On 03/12/09 18:01, robert_weir@us.ibm.com wrote:
> It is probably worth getting to a common understanding of defects and how 
> much we're going to commit to resolving for ODF 1.2.  OASIS doesn't 
> mandate any particular taxonomy for defects, and ISO/IEC has only a 
> technical/editorial two-bucket classification system which is a bit too 
> course for our needs.
> I'll toss out this classification scheme for defects, a scale of 6 
> severity levels:
> 0. Defects which could cause the standard to be used in ways which are 
> unsafe to persons or the environment, or which violate civil or human 
> rights.  For example, defects related to privacy, safety tolerance, 
> encryption, etc. 
> 1. Defects whose existence would likely cause direct business or financial 
> loss to users of the standard.  For example, spreadsheet financial 
> functions which are defined incorrectly,
> 2. Defects which prevent the standard from being used in the way which it 
> was intended.  This severity level requires a likelihood of misapplication 
> of the standard, not merely a remote potential for misapplication. 
> 3. Defects which violate drafting requirements from OASIS or ISO/IEC.  For 
> example, lack of a scope statement or misuse of control vocabulary.
> 4. De minimis defects , i.e., trivial defects, hardly worth fixing. 
> Obviously, even the smallest defect related to health and safety must be 
> given considerable regard.  However, a typographical error where the 
> meaning is otherwise clear from the context may be considered trivial. 
> Similarly, a grammatical error which does not change the meaning of a 
> clause or a terminology question where the meaning is clear and 
> unambiguous to a person having ordinary skill in the art to which the 
> clause most closely pertains, i.e., 2D vector graphics.
> 5. Matters of personal style.  For example, a request to use "do not" 
> rather than the contraction "don't".  These are opinions, but not defects.
> Obviously the above are not rigid mathematical definitions.  Most are 
> judgement calls.  We are fortunate to have so many ODF implementors on the 
> TC to help us accurately evaluate defects and set appropriate severity 
> levels.

+1 from me for the categories.
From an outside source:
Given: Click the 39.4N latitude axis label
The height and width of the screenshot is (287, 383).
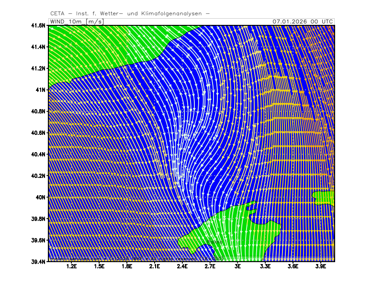Looking at the screenshot, I should 38,261.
Having defect categories will in any case 
  help us to prioritize or work and will help us to process the many 
comments that we receive.

The categories you are proposing may not cover all cases, and one could 
think of many other criteria for assigning categories, but I think what 
is essential is that we have categories at all, so that we don't have to 
discuss for each comment individually how to proceed with it.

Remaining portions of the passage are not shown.